Задание A:
Выведите строки записей в виде JSON-списка строк, по одному элементу на строку, без пустых строк. Начните с первой строки записей и закончите строкой, содержащей «tap(1039, 100)», включив обе границы, а изображения в ответ не включайте.

*** Текст

Василий Голованов - Восхождение в Согратль
— Ну, что тебе рассказать про Согратлинское общество? — вздохнул Ахмед, заметив, что я достал диктофон.
— Только самое главное. Магомед мне кое-что уже рассказал.
— Не удержался, — улыбнулся Ахмед. — Ну, тогда что же? Эта организация не выдумана, не назначена чиновниками, она существует по инициативе жителей селения, Согратля. Чтобы не было наркомании, чтобы не было преступности, чтобы не было «лесных», чтобы не было агрессивных действий — мы организовались. Цель общества, так же как когда-то Андалала, — забота о гражданах своих. Ничего более демократичного сейчас не может быть. Председатель, то есть я, доступен всем — руководителям, депутатам, рабочему, инженеру, студенту — не важно, кому. Любой важный вопрос любого человека, его боль — обсуждается. И мы совместно решаем, как ему помочь. Вот и все.
Я почувствовал сильное волнение. Пойми, читатель, я — представитель своего поколения рожденных в 60-е, и вместе с ним переживший как самые радужные «демократические» надежды, так и самое черное разочарование. На политику я «забил» в 94-м, когда уровень общего безобразия в стране привел к тому, что разразилась чеченская война. Отгородиться от всего, связанного с политикой, уехать на северный остров и на протяжении десяти лет жить только им — иного выхода сохраниться как мыслящее существо я тогда для себя не видел. И тут вдруг — «Согратлинское общество»… Согратль… Не то эхо ацтекского языка, не то отголосок юношеской мечты о правде и достоинстве, о мужестве и свободе, которые неожиданно воплотились здесь, в Дагестане. Согратлинцам некуда было бежать от «проклятой политики». И они решили бороться… С чем? Надо разбираться. Я всей душой не хотел разбираться в политике. Потому что там, где начинается политика, — начинается опасность. Начинается грязь. Вообще черт знает что начинается! И я бы ни за что не сунулся туда, если бы ни эта звездочка по имени Согратль, которая сквозь мутное небосегодня мерцала мне отраженным светом надежд моего юношества. Нет, я не надеялся найти здесь свободу французских анархических коммун, после 68-го года нашедших свою экологическую нишу как раз в горах. Ислам несовместим с анархизмом. И свобода Андалала — она опиралась на свод законов весьма строгих и обязательных к исполнению. Но что тогда значит — «свобода»? Я знаю, читатель, это слово теперь так истерто и опошлено, что произносить его — уже непристойность. Но тут уж надо выбирать: либо забыть о свободе и согласиться с той ролью презренной черни, которую брезгливо отводит всем нам современное государство, либо — подступиться к этой теме чуть более серьезно, чем на заре туманной юности.

******
*** Записи

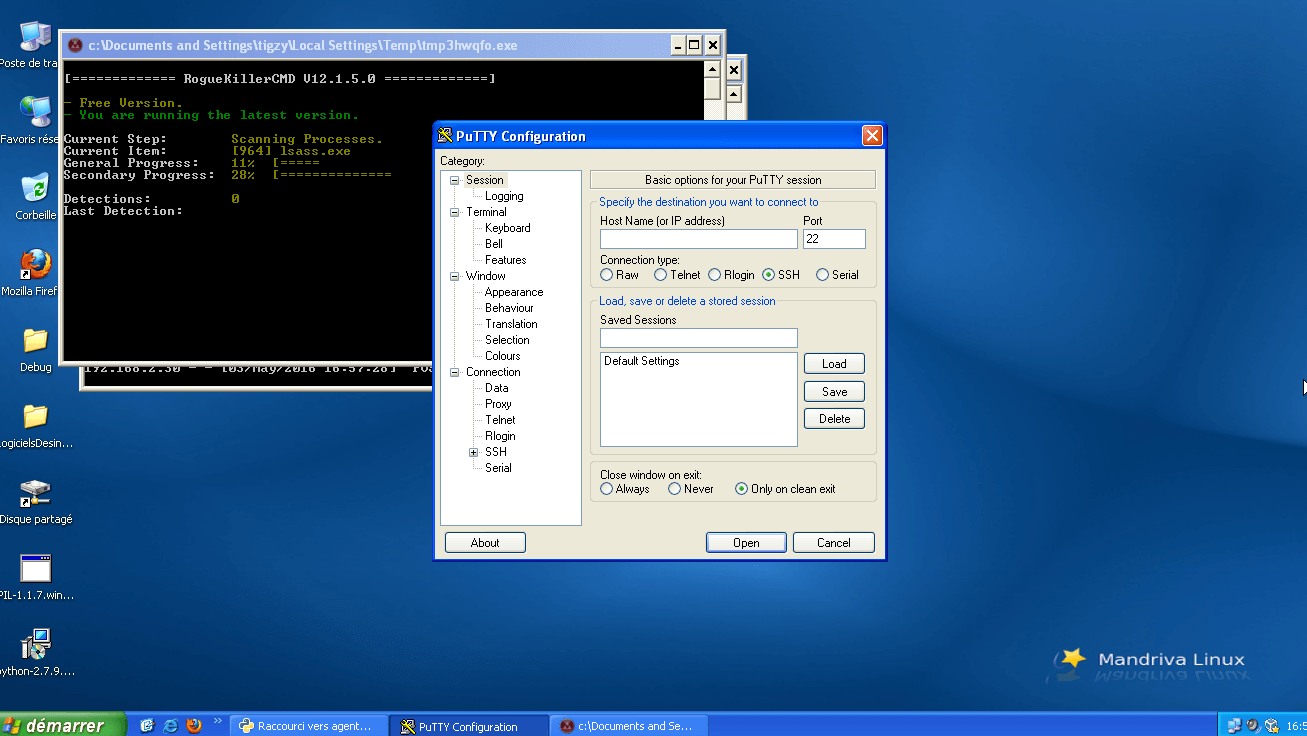Click Firefox icon in quick launch bar
Viewport: 1307px width, 736px height.
pyautogui.click(x=194, y=726)
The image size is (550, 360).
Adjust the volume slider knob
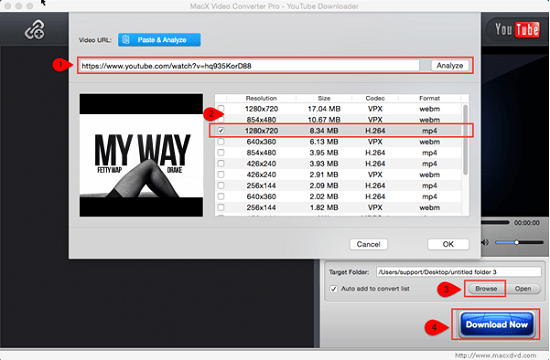pos(516,242)
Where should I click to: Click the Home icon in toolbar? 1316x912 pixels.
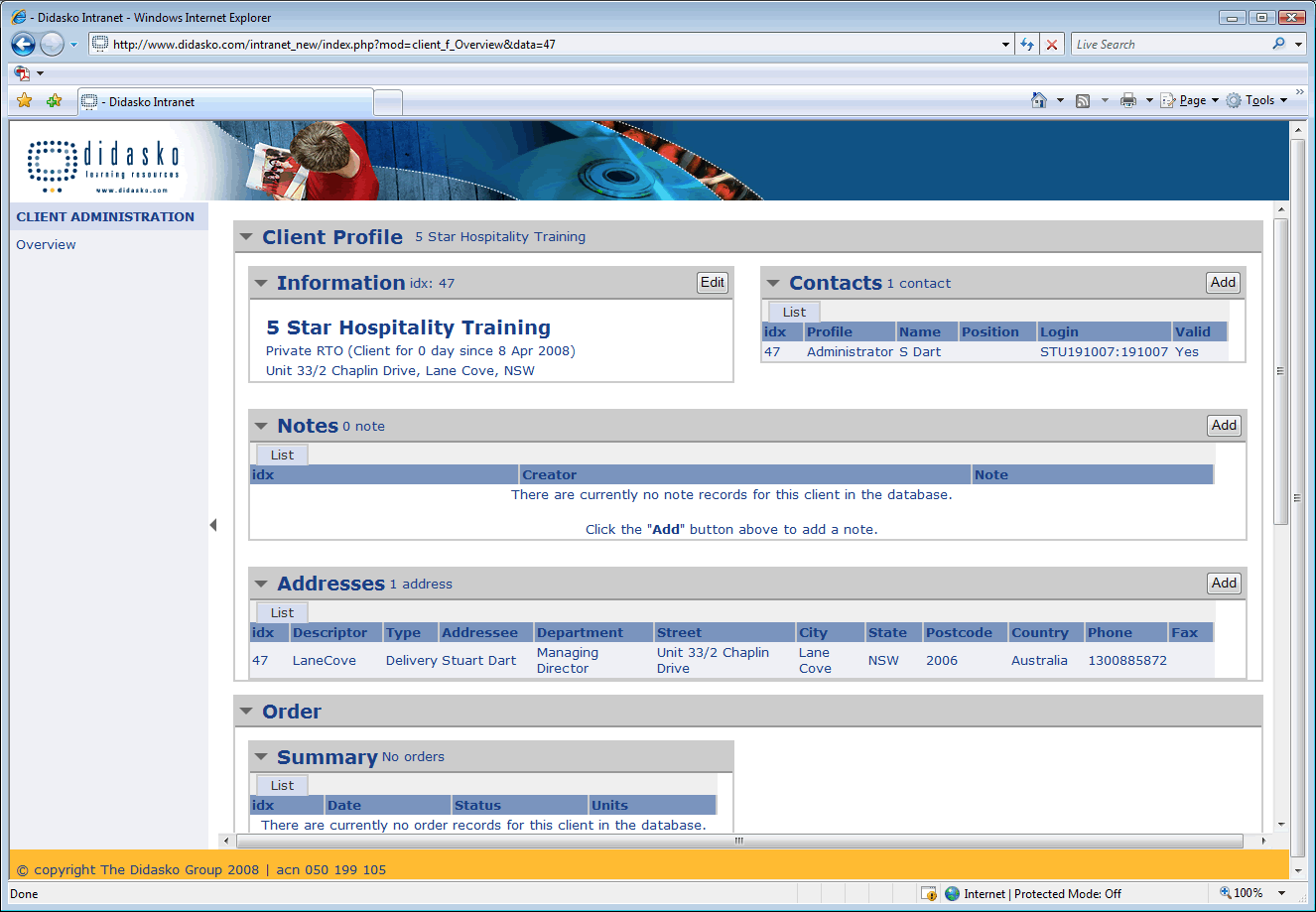tap(1039, 100)
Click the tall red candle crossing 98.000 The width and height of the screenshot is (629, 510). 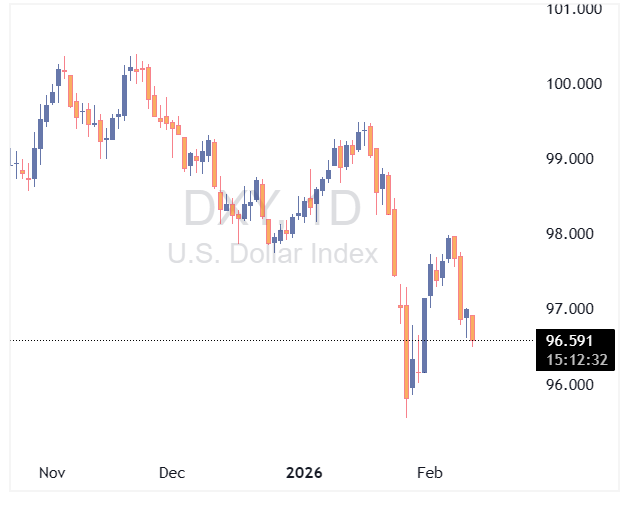pyautogui.click(x=395, y=242)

******

Задание B:
Напишите продолжение текста о Согратлинском обществе, начиная сразу после его последнего предложения.

Ответ A:
[
  "Click Firefox icon in quick launch bar",
  "Viewport: 1307px width, 736px height.",
  "pyautogui.click(x=194, y=726)",
  "The image size is (550, 360).",
  "Adjust the volume slider knob",
  "pos(516,242)",
  "Where should I click to: Click the Home icon in toolbar? 1316x912 pixels.",
  "tap(1039, 100)"
]

Ответ B:
В годы Первой чеченской войны Дагестан вынужден был участвовать в экономической блокаде Чечни: из-за этого начался распад системных связей, которые «держали» экономику, и неизбежный развал всей системы хозяйства. Остро возросли безработица, нищета и изолированность сельских, в особенности горных районов от столицы — Махачкалы — где, напротив, набрали силу коррупционные и другие хищнические процессы обогащения. На произвол властей население, отреагировало попытками уйти в фантастическое убежище некоего неискаженного, изначального, справедливого ислама. Причем на этот раз — в его ригористически-суровой, средневековой форме, которую предлали ваххабиты. Подобный экстремальный духовный выбор по сути, есть последовательное отречение от власти, ее законов (или ее беззакония), отречения от ее лживой «политики», образования, и вообще, в широком смысле, от всех светских («западных») ценностей. Взамен — уход в исконные добродетели ислама и теократия вместо светского государства, оказавшегося и морально, и политически несостоятельным.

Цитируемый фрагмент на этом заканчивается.